[[ Dataset open ]]

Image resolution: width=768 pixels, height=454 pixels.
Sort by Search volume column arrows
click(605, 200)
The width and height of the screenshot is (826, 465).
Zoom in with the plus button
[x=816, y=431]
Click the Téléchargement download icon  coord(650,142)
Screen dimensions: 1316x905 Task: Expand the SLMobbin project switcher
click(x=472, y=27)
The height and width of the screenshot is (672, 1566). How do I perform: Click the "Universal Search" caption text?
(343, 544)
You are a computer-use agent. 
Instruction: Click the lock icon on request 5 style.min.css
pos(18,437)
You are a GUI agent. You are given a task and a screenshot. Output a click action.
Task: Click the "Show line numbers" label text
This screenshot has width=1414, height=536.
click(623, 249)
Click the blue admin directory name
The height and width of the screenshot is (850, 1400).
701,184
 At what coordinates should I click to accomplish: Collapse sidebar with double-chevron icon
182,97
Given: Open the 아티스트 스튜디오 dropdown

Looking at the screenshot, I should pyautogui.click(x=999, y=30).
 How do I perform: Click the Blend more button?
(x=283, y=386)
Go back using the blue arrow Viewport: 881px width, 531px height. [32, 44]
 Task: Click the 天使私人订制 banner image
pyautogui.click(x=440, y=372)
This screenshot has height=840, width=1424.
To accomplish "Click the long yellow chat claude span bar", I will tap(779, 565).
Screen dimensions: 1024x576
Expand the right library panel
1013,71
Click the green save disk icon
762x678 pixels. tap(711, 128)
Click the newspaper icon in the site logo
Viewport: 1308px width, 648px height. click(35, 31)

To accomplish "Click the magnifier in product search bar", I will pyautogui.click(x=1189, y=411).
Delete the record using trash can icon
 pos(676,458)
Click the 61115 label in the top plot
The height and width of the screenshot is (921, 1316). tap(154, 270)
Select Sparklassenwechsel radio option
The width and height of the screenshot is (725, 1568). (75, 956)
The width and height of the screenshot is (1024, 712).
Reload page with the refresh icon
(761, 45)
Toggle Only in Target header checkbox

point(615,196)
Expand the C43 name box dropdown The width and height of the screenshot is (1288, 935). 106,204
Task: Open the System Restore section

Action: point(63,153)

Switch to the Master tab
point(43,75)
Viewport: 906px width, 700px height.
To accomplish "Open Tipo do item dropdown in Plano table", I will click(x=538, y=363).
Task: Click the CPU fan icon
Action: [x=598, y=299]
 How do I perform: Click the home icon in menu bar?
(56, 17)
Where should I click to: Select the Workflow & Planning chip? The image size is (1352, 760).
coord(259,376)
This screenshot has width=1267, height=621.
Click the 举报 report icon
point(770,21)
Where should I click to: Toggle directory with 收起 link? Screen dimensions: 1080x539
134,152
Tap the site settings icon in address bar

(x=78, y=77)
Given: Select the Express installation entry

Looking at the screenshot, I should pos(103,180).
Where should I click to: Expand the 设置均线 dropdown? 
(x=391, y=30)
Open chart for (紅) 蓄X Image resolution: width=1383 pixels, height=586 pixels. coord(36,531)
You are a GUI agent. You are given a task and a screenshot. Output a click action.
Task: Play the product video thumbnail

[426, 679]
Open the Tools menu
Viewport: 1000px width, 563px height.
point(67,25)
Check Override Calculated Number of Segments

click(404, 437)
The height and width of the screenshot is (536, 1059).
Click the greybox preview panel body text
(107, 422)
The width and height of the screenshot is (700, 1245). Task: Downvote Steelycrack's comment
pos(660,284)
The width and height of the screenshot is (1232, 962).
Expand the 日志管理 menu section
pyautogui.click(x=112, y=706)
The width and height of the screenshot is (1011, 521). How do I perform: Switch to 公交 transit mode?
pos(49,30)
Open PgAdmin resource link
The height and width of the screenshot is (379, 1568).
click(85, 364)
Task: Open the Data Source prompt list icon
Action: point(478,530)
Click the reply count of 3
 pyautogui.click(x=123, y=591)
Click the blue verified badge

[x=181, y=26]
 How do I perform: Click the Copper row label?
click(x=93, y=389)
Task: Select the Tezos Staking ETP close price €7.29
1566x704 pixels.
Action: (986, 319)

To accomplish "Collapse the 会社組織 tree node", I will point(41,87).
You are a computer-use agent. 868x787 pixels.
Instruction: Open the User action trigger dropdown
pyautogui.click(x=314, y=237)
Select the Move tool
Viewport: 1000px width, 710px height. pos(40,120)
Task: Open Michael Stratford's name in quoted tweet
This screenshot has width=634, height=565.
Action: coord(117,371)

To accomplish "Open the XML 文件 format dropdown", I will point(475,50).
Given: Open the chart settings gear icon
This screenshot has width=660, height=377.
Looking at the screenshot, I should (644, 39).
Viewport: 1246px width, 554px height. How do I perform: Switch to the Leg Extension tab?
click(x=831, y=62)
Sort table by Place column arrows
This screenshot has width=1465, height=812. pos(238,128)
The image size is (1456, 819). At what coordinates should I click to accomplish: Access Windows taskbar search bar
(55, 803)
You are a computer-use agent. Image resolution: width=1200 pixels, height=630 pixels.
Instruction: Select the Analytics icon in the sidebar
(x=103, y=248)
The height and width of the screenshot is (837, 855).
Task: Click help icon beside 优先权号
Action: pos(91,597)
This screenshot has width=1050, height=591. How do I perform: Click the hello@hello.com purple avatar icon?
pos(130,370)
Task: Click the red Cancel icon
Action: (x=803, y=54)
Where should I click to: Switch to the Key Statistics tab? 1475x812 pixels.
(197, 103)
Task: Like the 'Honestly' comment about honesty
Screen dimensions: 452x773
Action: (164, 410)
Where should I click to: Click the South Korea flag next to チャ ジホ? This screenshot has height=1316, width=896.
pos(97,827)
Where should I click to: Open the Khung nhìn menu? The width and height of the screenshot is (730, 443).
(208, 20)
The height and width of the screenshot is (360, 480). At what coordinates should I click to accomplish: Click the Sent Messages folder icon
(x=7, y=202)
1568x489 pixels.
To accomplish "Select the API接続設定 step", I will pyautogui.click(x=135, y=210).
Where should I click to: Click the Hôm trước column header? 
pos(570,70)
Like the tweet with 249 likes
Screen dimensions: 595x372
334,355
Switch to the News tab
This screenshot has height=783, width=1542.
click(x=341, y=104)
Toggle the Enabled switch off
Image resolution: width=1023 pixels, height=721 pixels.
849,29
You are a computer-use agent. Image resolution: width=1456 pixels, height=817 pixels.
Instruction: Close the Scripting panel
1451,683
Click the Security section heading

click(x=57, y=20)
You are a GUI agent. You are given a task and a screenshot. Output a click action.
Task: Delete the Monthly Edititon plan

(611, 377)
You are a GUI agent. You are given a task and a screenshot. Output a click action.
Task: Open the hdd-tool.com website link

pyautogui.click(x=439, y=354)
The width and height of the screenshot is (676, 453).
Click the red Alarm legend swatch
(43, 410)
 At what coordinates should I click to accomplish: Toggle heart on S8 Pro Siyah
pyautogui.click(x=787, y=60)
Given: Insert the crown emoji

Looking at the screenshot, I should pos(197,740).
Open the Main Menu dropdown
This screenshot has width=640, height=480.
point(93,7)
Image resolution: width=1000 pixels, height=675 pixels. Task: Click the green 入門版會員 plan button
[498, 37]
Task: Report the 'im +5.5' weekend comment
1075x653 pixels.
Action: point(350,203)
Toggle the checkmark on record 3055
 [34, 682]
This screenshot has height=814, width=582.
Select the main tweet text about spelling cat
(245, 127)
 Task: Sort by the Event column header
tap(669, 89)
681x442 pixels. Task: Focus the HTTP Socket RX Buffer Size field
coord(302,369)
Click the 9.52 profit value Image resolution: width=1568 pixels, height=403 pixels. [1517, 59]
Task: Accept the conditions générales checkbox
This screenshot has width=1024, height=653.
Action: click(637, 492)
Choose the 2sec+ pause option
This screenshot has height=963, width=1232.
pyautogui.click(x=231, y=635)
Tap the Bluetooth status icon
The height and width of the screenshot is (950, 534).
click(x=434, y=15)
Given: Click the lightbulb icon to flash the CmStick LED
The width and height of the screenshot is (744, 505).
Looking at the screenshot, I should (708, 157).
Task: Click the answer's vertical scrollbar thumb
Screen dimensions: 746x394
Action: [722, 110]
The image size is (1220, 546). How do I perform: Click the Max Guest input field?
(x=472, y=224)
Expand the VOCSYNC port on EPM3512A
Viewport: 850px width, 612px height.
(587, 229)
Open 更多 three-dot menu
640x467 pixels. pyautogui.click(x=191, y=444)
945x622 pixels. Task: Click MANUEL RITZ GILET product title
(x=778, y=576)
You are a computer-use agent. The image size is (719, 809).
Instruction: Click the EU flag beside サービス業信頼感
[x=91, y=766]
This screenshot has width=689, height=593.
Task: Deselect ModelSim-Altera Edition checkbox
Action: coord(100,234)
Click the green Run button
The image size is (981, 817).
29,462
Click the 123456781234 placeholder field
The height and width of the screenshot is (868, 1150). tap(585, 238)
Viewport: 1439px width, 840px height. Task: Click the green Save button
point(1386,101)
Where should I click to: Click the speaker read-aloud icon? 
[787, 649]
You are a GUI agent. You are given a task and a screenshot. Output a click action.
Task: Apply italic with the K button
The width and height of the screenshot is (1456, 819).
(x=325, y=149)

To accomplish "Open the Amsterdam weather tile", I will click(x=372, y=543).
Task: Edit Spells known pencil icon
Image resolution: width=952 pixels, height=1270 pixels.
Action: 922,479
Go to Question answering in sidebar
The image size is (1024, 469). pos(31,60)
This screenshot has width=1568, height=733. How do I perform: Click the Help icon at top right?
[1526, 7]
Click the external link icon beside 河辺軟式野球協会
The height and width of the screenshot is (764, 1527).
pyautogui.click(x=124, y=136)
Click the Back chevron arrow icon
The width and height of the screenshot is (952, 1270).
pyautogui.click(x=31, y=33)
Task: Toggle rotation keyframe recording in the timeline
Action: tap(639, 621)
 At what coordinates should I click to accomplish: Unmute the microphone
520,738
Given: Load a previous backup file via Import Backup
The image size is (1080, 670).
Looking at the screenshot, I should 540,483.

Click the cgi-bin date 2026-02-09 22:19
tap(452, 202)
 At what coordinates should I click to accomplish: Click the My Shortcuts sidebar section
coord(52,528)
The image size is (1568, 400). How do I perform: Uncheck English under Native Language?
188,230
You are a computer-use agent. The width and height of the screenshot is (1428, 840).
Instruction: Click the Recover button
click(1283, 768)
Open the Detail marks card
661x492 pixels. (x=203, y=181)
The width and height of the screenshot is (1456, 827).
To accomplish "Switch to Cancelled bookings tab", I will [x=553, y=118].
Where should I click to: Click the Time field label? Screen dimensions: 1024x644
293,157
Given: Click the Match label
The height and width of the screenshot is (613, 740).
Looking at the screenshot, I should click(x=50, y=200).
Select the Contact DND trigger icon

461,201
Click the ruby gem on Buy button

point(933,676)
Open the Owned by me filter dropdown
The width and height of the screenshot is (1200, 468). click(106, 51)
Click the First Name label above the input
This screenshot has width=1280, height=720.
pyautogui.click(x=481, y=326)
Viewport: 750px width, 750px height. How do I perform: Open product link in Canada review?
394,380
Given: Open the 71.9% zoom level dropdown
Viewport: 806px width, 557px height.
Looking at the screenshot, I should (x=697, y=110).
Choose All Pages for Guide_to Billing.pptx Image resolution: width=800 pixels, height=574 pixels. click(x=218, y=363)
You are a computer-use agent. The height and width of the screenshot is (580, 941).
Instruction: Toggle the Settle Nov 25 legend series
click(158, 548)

[[ Dataset closed ]]

- The task -
Reproduce, exactly as they stand in the data above, the lines from the one that holds "The width and height of the screenshot is (744, 505)." to the one that holds "Click the green Run button", inclusive.

- Task answer -
The width and height of the screenshot is (744, 505).
Looking at the screenshot, I should (708, 157).
Task: Click the answer's vertical scrollbar thumb
Screen dimensions: 746x394
Action: [722, 110]
The image size is (1220, 546). How do I perform: Click the Max Guest input field?
(x=472, y=224)
Expand the VOCSYNC port on EPM3512A
Viewport: 850px width, 612px height.
(587, 229)
Open 更多 three-dot menu
640x467 pixels. pyautogui.click(x=191, y=444)
945x622 pixels. Task: Click MANUEL RITZ GILET product title
(x=778, y=576)
You are a computer-use agent. The image size is (719, 809).
Instruction: Click the EU flag beside サービス業信頼感
[x=91, y=766]
This screenshot has width=689, height=593.
Task: Deselect ModelSim-Altera Edition checkbox
Action: coord(100,234)
Click the green Run button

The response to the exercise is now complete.